Top of Available data

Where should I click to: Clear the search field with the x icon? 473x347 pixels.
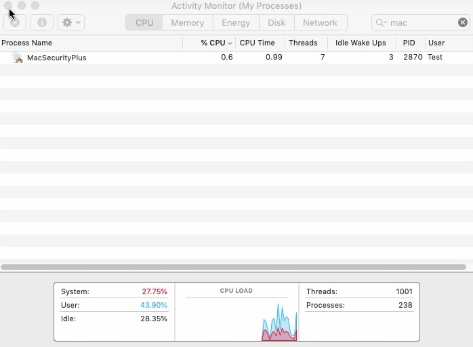coord(463,22)
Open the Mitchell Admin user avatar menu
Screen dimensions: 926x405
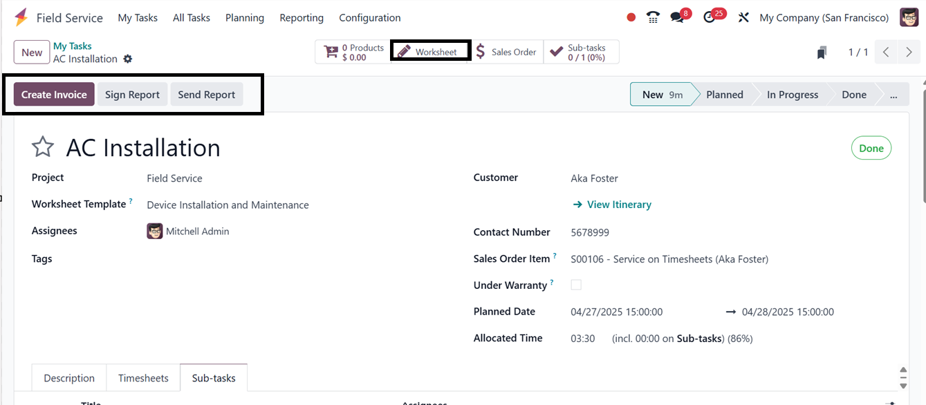[909, 18]
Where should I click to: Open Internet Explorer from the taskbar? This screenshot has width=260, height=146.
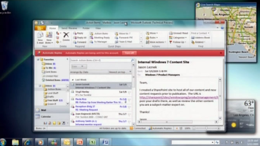click(28, 142)
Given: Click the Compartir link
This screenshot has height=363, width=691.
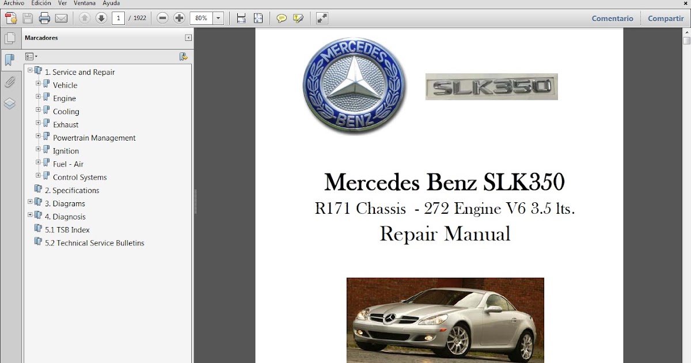Looking at the screenshot, I should [x=665, y=18].
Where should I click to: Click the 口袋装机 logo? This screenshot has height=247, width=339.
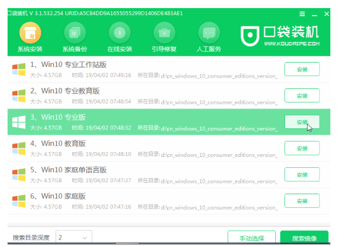click(x=281, y=36)
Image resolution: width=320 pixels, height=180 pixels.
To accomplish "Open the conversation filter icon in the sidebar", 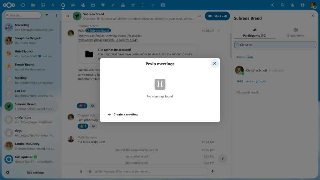I will click(x=47, y=15).
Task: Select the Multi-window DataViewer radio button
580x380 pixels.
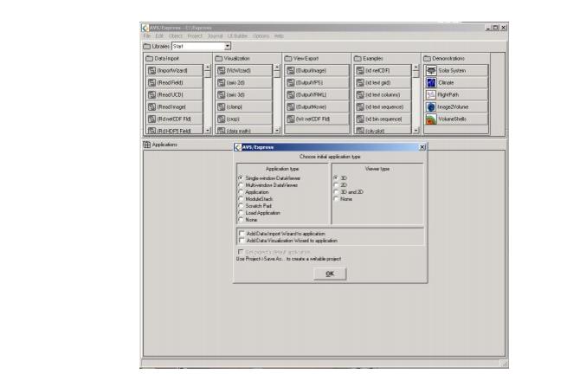Action: (x=241, y=184)
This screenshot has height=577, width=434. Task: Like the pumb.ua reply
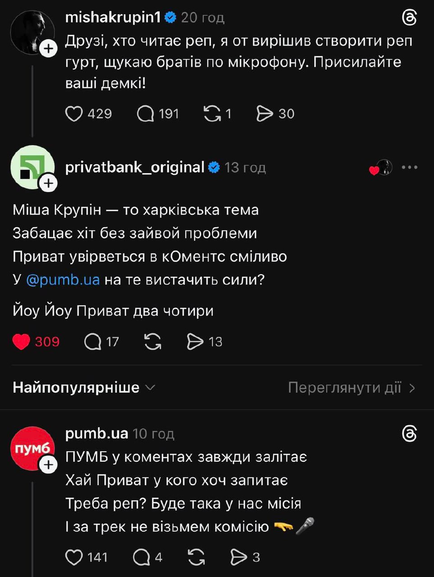click(x=74, y=558)
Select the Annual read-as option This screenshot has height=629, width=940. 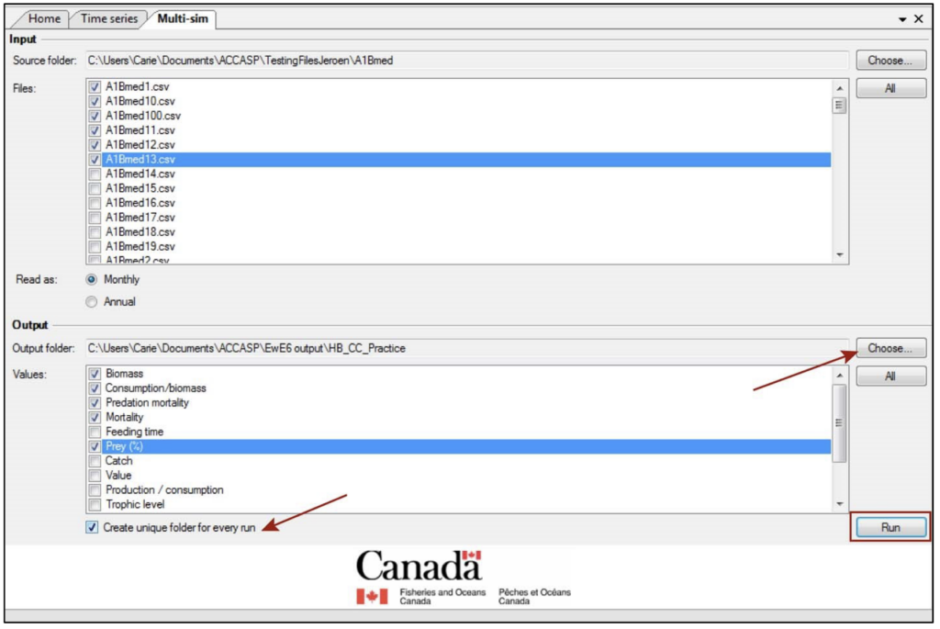tap(92, 301)
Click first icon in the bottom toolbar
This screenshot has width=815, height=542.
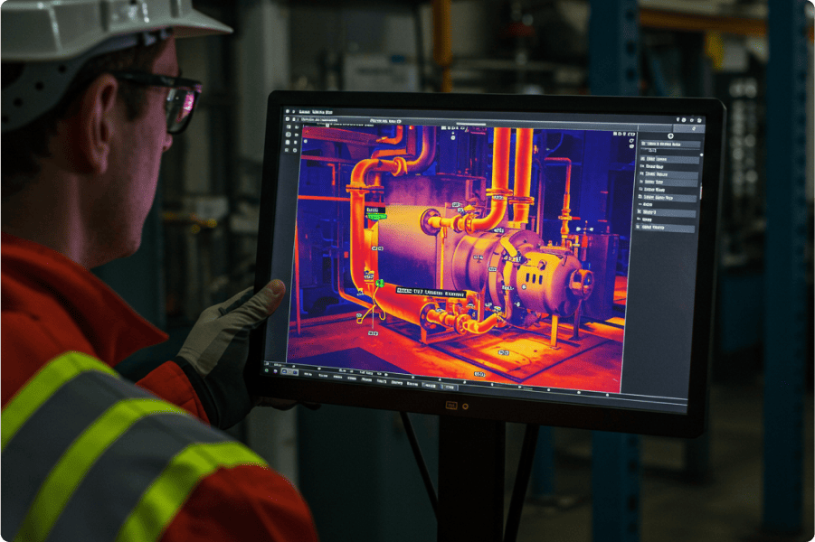268,369
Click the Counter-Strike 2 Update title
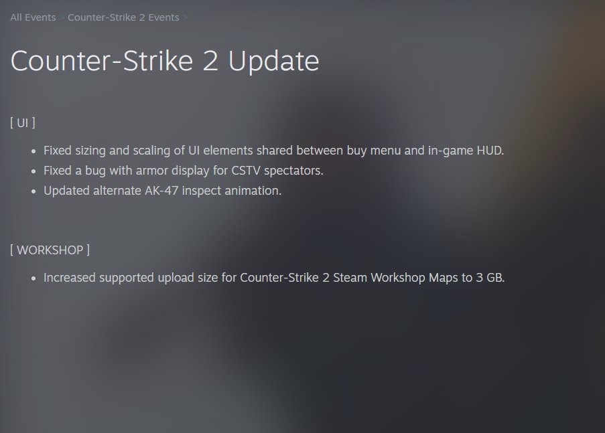Image resolution: width=605 pixels, height=433 pixels. pyautogui.click(x=165, y=62)
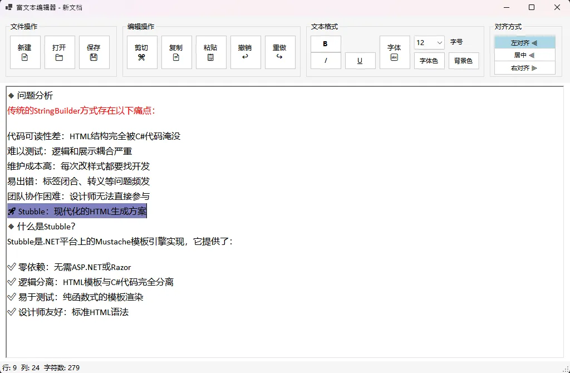The width and height of the screenshot is (570, 373).
Task: Click the app icon in title bar
Action: 8,7
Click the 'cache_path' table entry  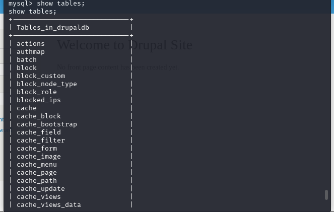click(37, 181)
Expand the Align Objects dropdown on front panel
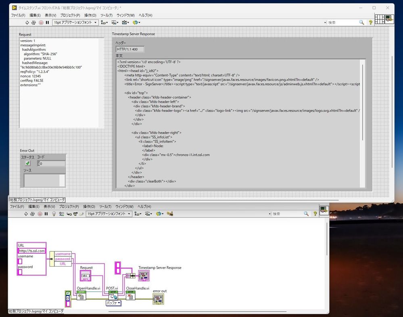The width and height of the screenshot is (403, 317). coord(104,23)
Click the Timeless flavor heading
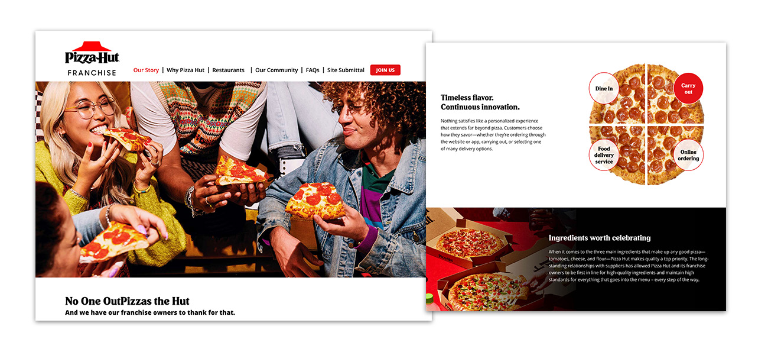This screenshot has height=355, width=768. 480,102
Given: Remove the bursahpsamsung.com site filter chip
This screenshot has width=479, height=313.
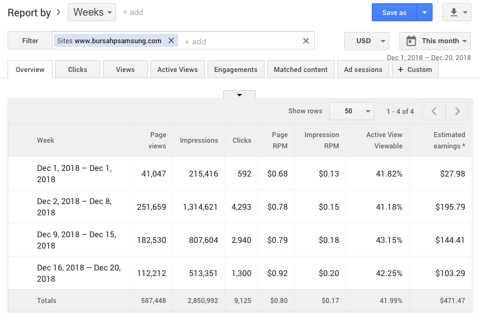Looking at the screenshot, I should [x=171, y=41].
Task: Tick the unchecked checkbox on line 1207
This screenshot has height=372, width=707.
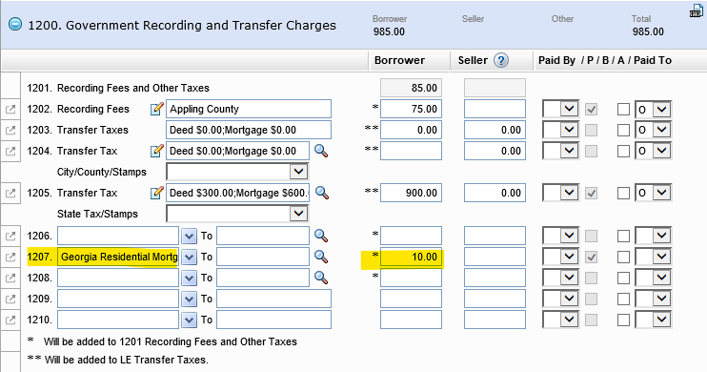Action: (623, 257)

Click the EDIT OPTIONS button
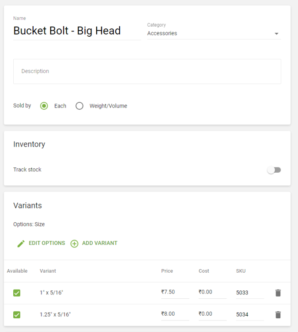point(47,243)
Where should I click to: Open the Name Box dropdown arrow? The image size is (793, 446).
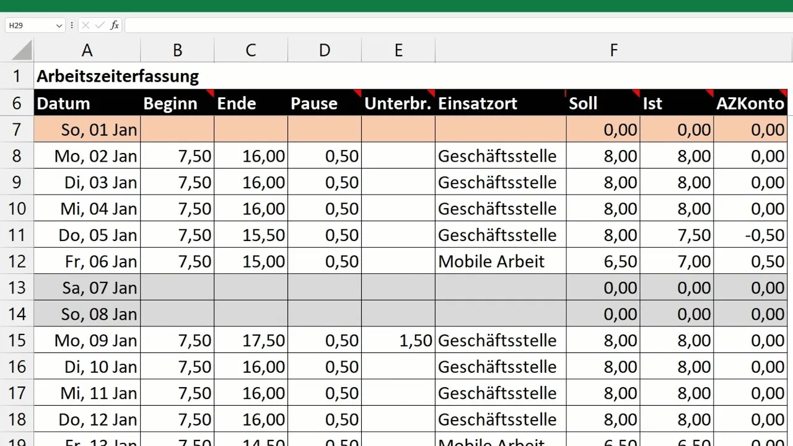(x=59, y=25)
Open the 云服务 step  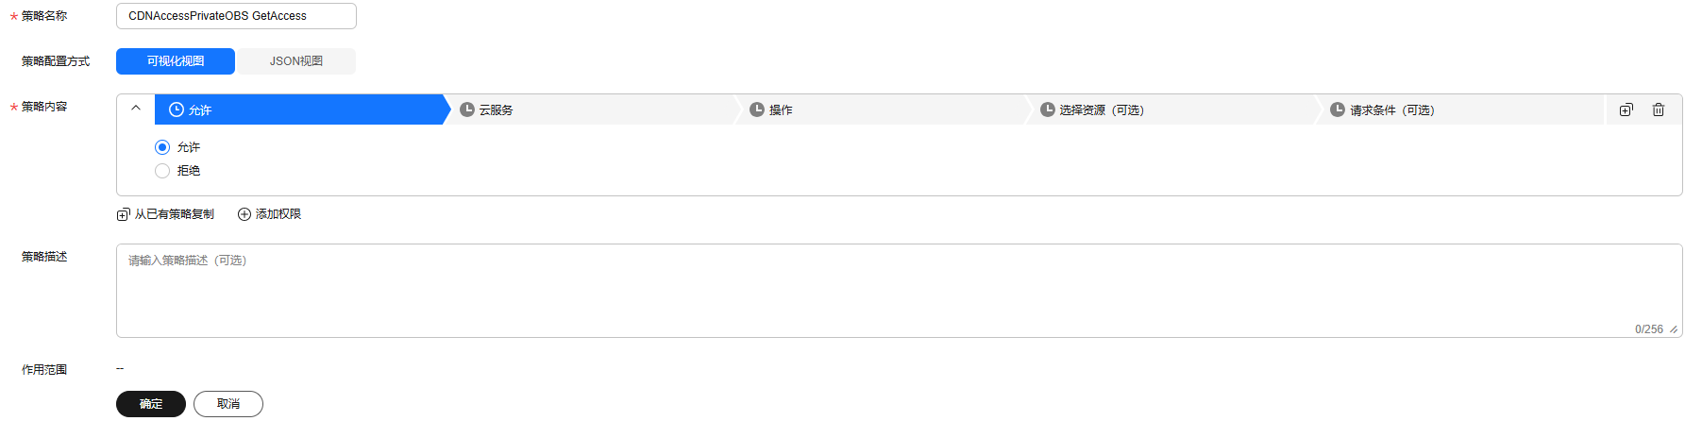click(593, 109)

Bottom of Available data

Quote, please, every line of the material above from its start through the line that has "Given: Click the Compartir link", reproducing the words exactly and dropping any images.

Where should I click to: Clear the search field with the x icon? 473x347 pixels.
coord(463,22)
Open the Mitchell Admin user avatar menu
Screen dimensions: 926x405
[909, 18]
Where should I click to: Open Internet Explorer from the taskbar? This screenshot has width=260, height=146.
click(28, 142)
Given: Click the Compartir link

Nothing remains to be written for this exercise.